In the latest Meetings Outlook survey, 28% of meeting professionals said they are making changes in how they run meetings in response to the recent terrorist incidents. “The vast majority of people are taking a very sober and thoughtful approach to ways to improve security without alarming the attendee,” says Bill Voegeli (MPI Georgia Chapter), president of Association Insights.
In addition, 48% of respondents said they expected the costs of meetings to rise, because of the need for greater security. Supplier costs are already ticking up, the research found. Some meeting professionals reported meetings were being cancelled, at a cost to both planners and suppliers.
Meeting professionals’ concerns about terrorism are contributing to an overall mood of caution in the industry that also extends to projections about budgets and business conditions.
Although security is on the minds of many meeting professionals, how their organizations react to the recent terrorist attacks is all over the map. The first step for many organizations, especially large ones, has been to more rigorously evaluate the threat level at their destinations. Both large companies and the meeting and event professionals who serve them are turning to security agencies. Some organizations are also re-evaluating corporate travel plans.

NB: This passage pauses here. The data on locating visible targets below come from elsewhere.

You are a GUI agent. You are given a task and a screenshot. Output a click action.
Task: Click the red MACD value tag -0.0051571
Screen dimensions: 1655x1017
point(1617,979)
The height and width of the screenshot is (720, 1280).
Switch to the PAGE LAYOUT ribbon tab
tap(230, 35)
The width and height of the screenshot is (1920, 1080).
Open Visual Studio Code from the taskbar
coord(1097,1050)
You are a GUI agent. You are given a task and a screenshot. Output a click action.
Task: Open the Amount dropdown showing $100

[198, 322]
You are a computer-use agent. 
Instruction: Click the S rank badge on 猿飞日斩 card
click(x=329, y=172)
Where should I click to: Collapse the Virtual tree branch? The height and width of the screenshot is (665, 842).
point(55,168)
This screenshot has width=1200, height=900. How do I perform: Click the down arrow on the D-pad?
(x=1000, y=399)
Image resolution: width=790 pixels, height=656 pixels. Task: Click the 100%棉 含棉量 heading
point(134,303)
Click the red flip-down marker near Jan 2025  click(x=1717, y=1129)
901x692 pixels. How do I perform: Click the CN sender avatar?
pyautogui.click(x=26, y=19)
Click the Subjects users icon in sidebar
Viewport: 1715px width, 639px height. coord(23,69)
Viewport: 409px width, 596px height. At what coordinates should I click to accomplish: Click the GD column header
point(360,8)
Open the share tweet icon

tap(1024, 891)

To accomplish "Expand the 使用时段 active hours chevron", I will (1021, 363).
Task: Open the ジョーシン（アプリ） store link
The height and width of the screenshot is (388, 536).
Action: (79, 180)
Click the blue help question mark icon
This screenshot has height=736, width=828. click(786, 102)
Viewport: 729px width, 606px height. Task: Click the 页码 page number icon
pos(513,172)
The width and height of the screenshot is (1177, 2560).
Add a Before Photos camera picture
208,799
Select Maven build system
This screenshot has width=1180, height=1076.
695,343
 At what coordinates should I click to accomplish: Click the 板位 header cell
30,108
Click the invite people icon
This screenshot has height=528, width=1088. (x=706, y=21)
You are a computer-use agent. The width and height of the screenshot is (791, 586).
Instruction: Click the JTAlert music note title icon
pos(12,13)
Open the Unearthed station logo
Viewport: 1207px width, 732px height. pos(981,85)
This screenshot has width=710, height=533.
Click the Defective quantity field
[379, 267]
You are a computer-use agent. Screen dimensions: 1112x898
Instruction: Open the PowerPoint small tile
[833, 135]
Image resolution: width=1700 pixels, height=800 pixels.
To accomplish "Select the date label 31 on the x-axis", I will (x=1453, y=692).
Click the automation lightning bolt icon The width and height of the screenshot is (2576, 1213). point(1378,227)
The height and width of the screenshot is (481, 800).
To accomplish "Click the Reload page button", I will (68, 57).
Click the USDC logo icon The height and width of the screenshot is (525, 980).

Some organizations have become cautious about trying new destinations and others are amping up already tight security, particularly at events where controversial topics might be discussed. Bob Walker (MPI Dallas/Fort Worth Chapter), SVP of client solutions at Freeman, states: “It’s not just having people at the registration desk but having a bit of heightened security on site. You have a larger security detail that is checking badges and making sure the people that are in various areas of a hotel or convention hall have the credentials to be there. Finally, other organizations are sticking with their existing security plans.
Despite the pall that terrorism has caused, the fundamentals of the meetings and events market remain strong, Meetings Outlook found. That is true in areas such as employment growth, inflation, declining inventories and more competition. Still, there has been a slow cooling of growth projections. Budgets are rising, but expenses are skyrocketing so fast that budgets can’t keep up, the research showed. Overall spending on meetings will increase by 1.6 percent, but prices are projected to increase by 4.1 percent overall. This has led to a 2.5 percent decline in buying power, on average.
Other meeting professionals are now taking a very careful approach to spending on meetings. Paula Klinger (MPI Carolinas Chapter) corporate meeting planner at CommScope has found that with the prices of both hotel accommodations and airfare rising, there is more cost-consciousness. If costs continue to rise, the firm might reduce the list of attendees for whom it is mandatory to attend the firm’s global operations meeting, she says.
For many meeting professionals, the challenge in coming months will be to balance concerns about lower spending power with the need to take advantage of current opportunities. It’s not an easy one to tackle, but clearly, it’s an increasingly important one to master.